1. Talk to women about things they have no interest in ever hearing. Every day, at the café attached to my gym, I overhear some bozo in running shoes corner a female barista into talking about his band or his sound system or his workout routine. The poor barista nods and smiles, clearly having no interest in ANY of these subjects, and yet, still, the straight guy goes on and on. One time, after one of these idiots left, I went up to the barista and was like, “Babe? Why does he think you care about the rims on his car?” And the barista responded, with a tinge of defeat and sadness, “I don’t mind.
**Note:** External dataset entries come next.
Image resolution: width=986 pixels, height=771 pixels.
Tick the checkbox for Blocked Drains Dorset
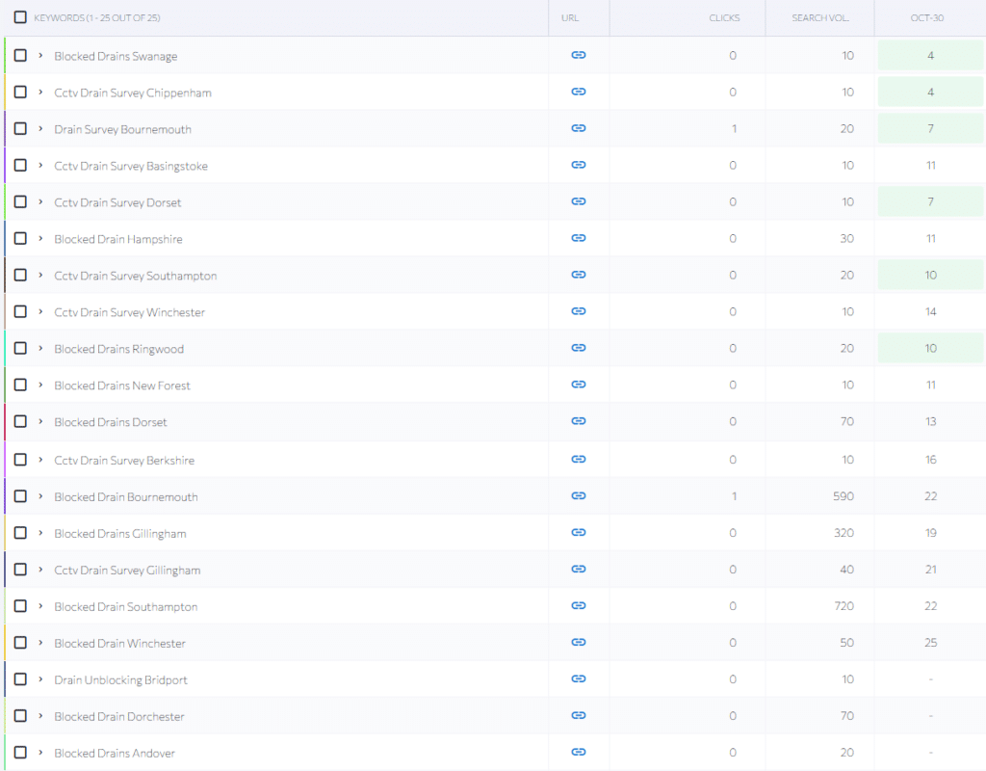coord(19,421)
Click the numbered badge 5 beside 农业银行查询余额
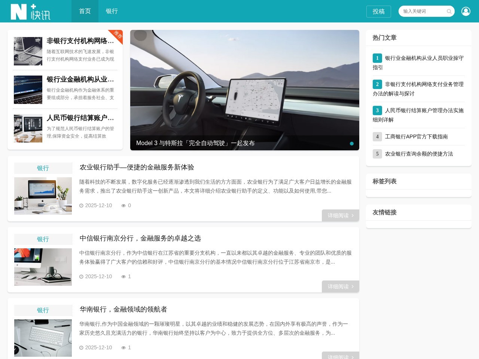Screen dimensions: 479x359 (x=377, y=154)
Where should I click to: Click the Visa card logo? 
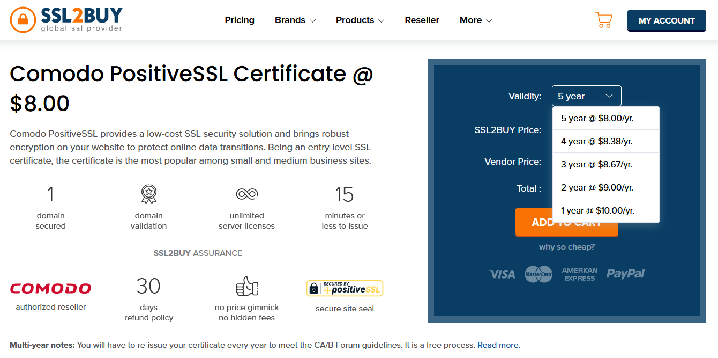pos(502,274)
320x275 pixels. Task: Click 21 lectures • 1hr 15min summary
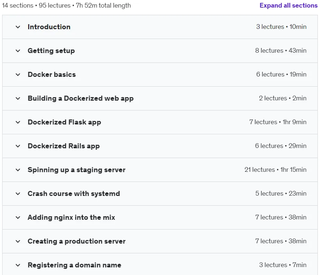coord(275,170)
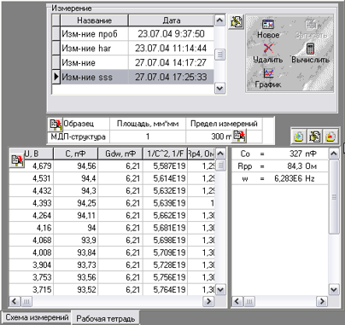Click down arrow of measurement list scrollbar
This screenshot has height=325, width=345.
tap(219, 88)
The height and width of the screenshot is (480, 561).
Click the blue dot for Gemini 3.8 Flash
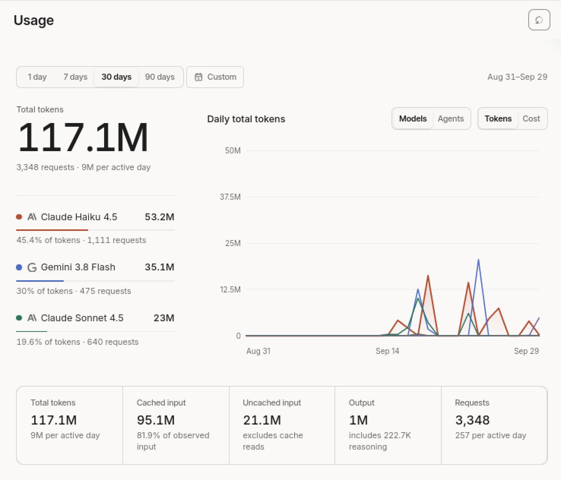[19, 267]
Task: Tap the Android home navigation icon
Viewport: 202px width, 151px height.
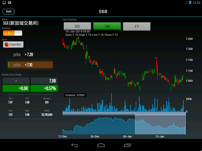Action: [x=101, y=145]
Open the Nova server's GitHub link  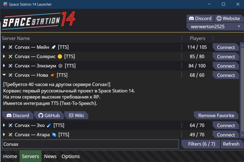tap(49, 116)
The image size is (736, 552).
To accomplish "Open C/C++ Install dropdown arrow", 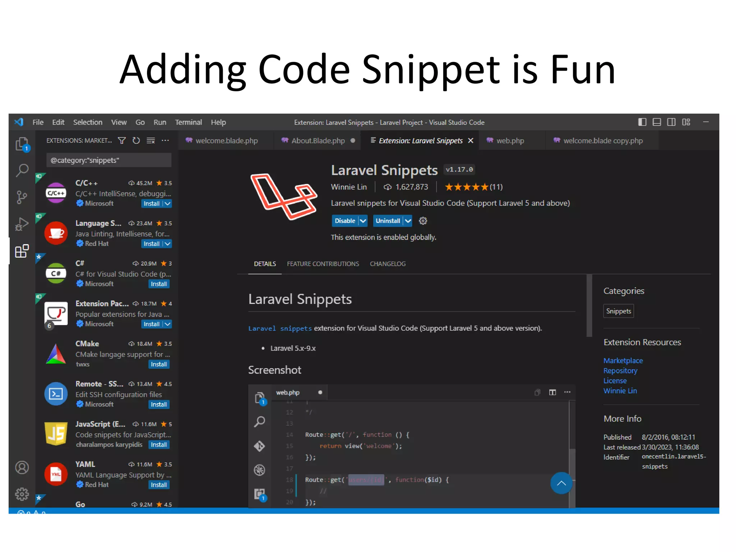I will pyautogui.click(x=167, y=203).
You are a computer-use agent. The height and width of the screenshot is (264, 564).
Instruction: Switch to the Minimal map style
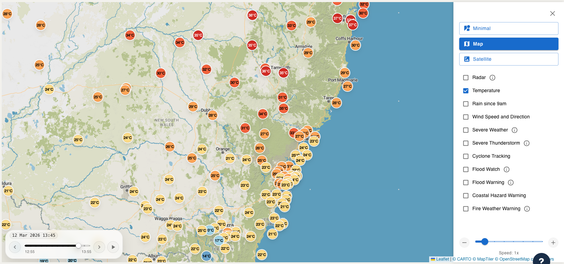[x=508, y=28]
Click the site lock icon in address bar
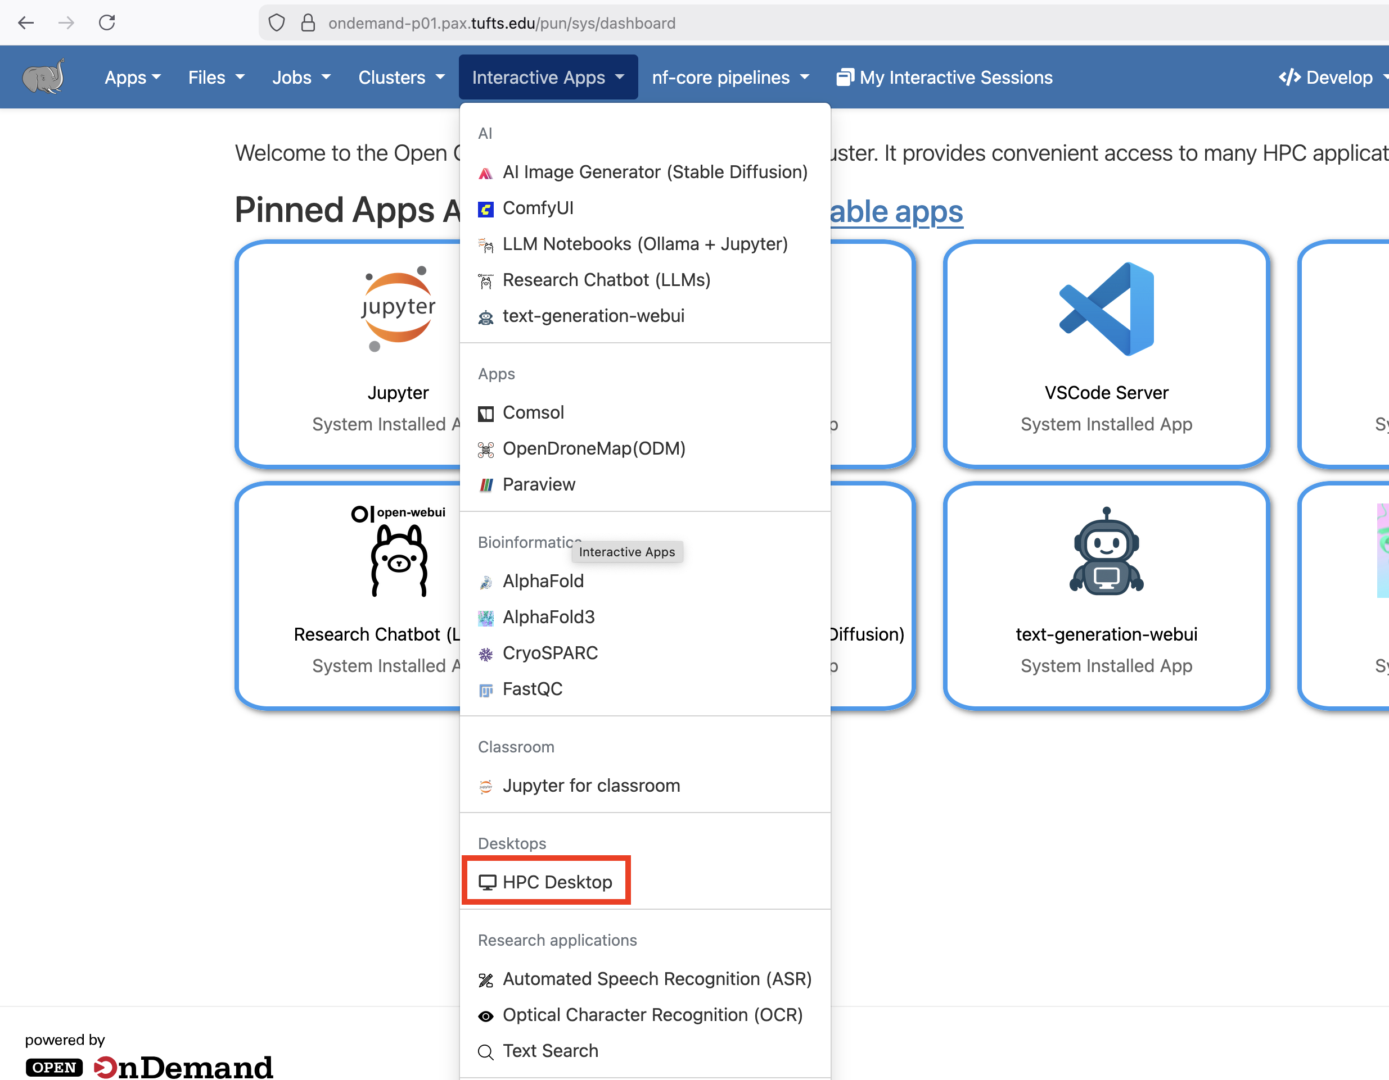Image resolution: width=1389 pixels, height=1080 pixels. (308, 23)
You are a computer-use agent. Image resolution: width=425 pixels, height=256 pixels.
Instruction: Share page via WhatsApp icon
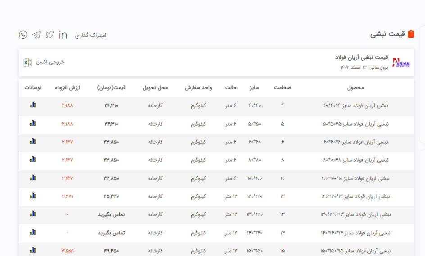point(23,35)
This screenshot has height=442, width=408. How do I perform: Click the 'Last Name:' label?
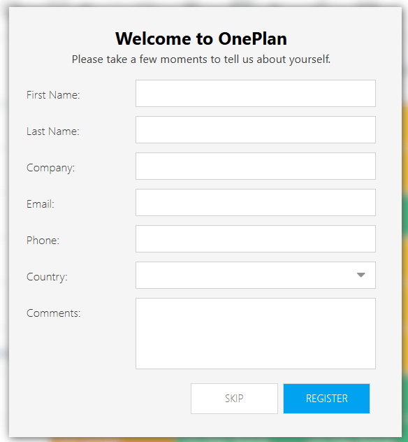[53, 131]
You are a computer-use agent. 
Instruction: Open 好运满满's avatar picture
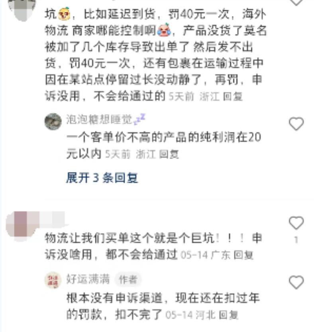53,280
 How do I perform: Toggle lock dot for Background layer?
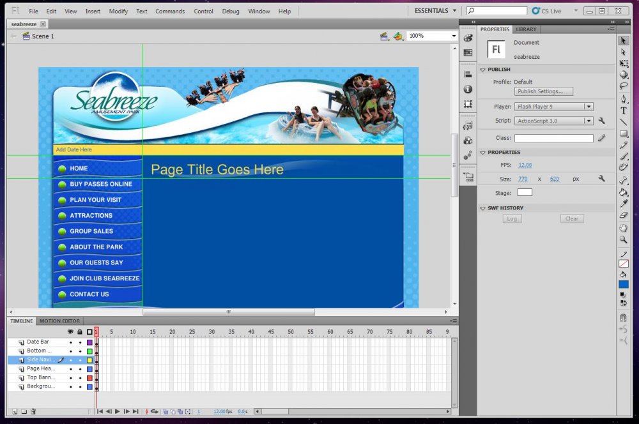coord(80,387)
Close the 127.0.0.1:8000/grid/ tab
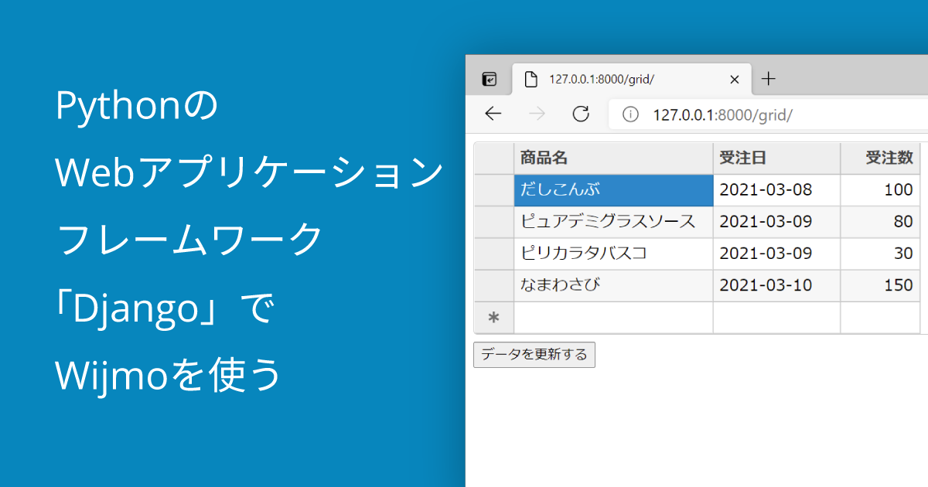 point(734,78)
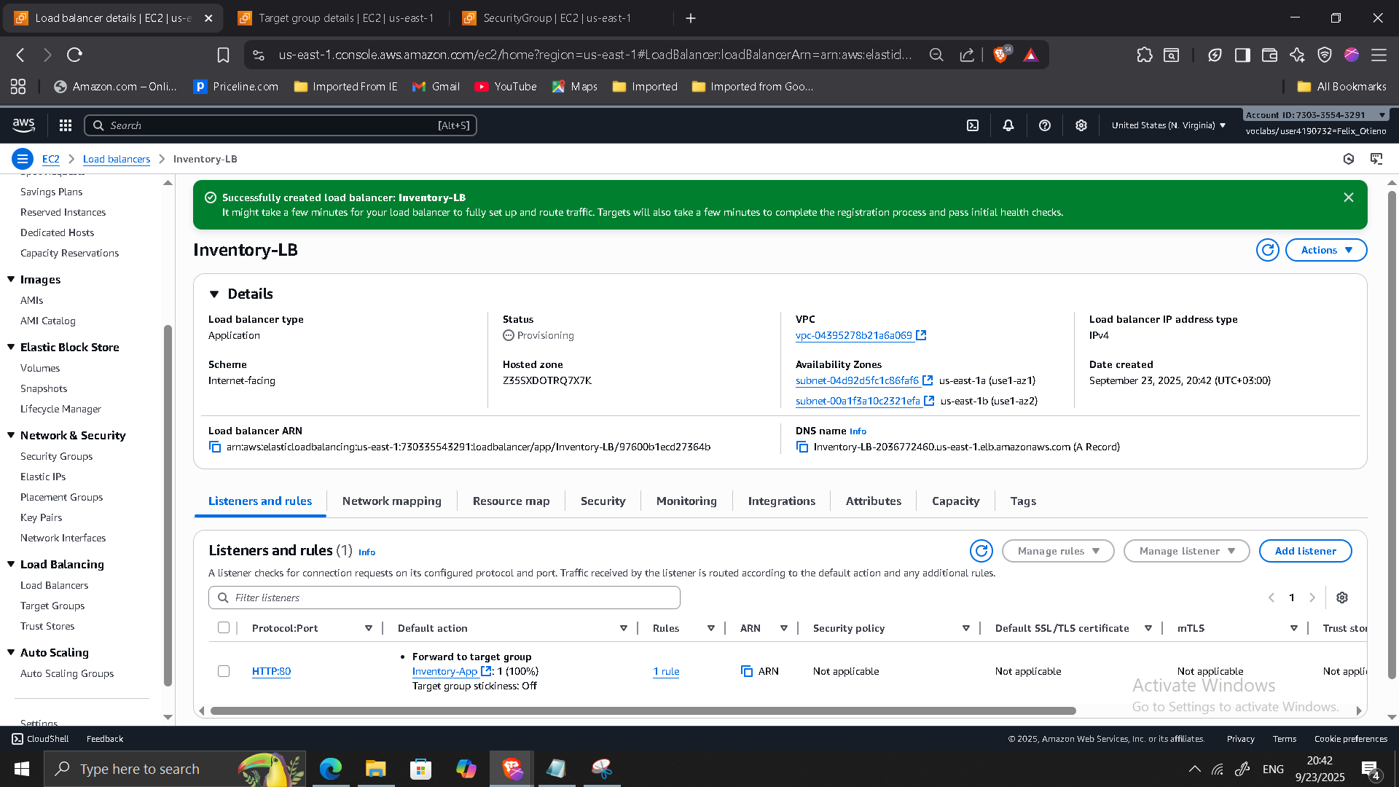
Task: Open the notifications bell icon
Action: (x=1008, y=125)
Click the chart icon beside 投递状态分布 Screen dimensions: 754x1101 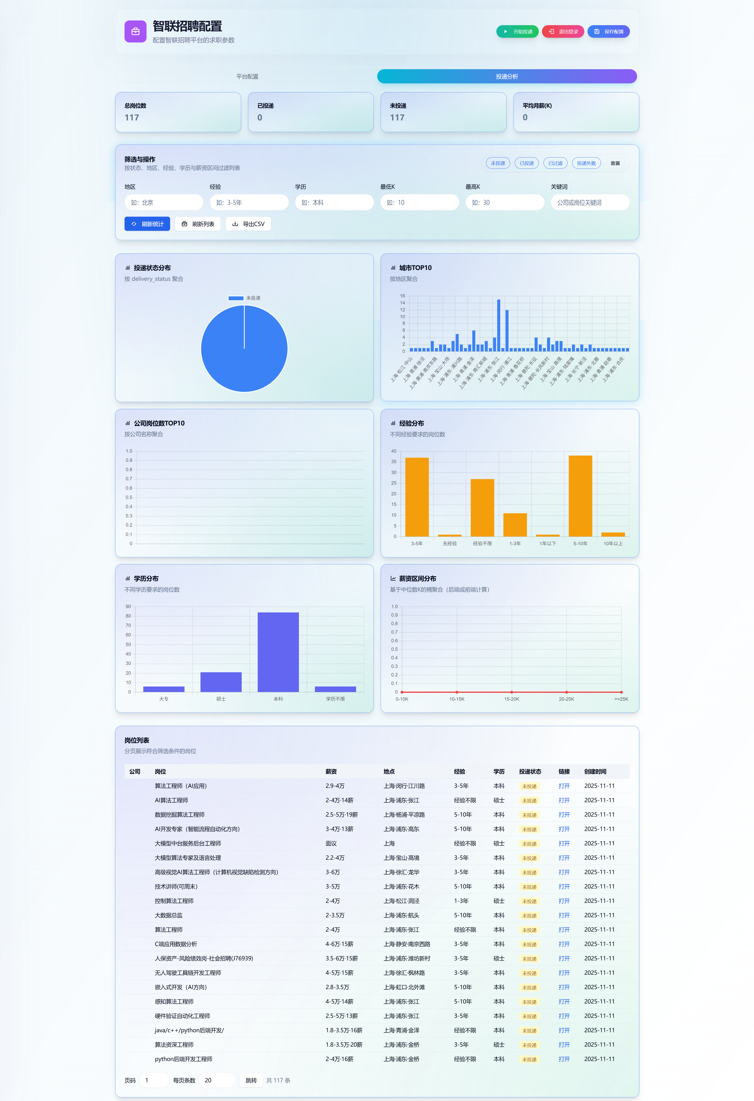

It’s part of my job.”
2. Act entitled to all the vaginas. Recently, at an unclear mansion party in the Hollywood Hills, a Jonah Hill-esque gremlin creature started hitting on my gorgeous friend. My friend was like, “Sorry. Not my journey.” (in so many words) and the Jonah Hill creature threw a fit and skulked away. But it’s like, get over it, you dumb crybaby! Can you imagine if the roles were reversed? Imagine if Rebel Wilson walked up to Brad Pitt at a party and was like “Wanna fuck?” and then threw a massive tantrum when Brad Pitt said no. LOL. You can’t imagine it because that’s not how our society works! If Rebel hit on Brad, people would think she was psychotic. What balls! What gumption! Meanwhile, if Jonah Hill doesn’t end up with a Victoria’s Secret model, he has every right to be unsoothed. To which I also say: WHAT BALLS, HILL! WHAT GUMPTION!
3. Get upset when a movie or a TV show isn’t made specifically for them. Working in Hollywood, I’ve heard many straight guys bitch about Lena Dunham being unfuckable and OMG, that Patrick Wilson episode was SO unrealistic, and WHY DOES ANYONE EVEN WATCH THIS SJFNFFJFIRFIFJM?!!! Uh, babe? Spoiler: Not everything made in Hollywood is meant for YOU. So what if you don’t want to fuck Lena Dunham? Do you think she cares? She has earmuffs made out of hundred dollar bills so she can’t hear you complain! But then you realize, barring the last ten years or so, most TV shows and movies HAVE been made to cater to the male gaze. So when something comes along that subverts it, straight guys don’t know what to do! They’re beside themselves! Can you imagine being born into this world and thinking everything in this world is meant for you? Unreal. We need to take away the confidence of straight men ASAP because there are 10,000,000 brains that deserve it more.
4. When they hate women without even realizing it. I can’t tell you how many times my girlfriends have dated a closet misogynist. They appear normal and feminist-y and cute at first but then they have a few drinks and they’re like “It’s Jennifer Lawrence’s fault she had her nude photos hacked! She was asking for it!” Sigh. It just goes to show how deeply engrained it all is. You can have deep dark feelings about women and have your brain register it as normal. I know we’ve all had sex with people who hate us but OUR ENTIRE GENDER? Rude.
5. On a much, much lighter note: I really hate when straight guys lift up their shirt and “absentmindedly” rub their stomach. What are you doing? Does your stomach really itch that much? I don’t recall my stomach ever itching. Does having a six-pack make them itch? All those defined muscles just create an itching sensation that demands a stomach rub while you’re scratching the back of your head? Help me understand. Mansplain it to me on the subway while taking up three subway chairs.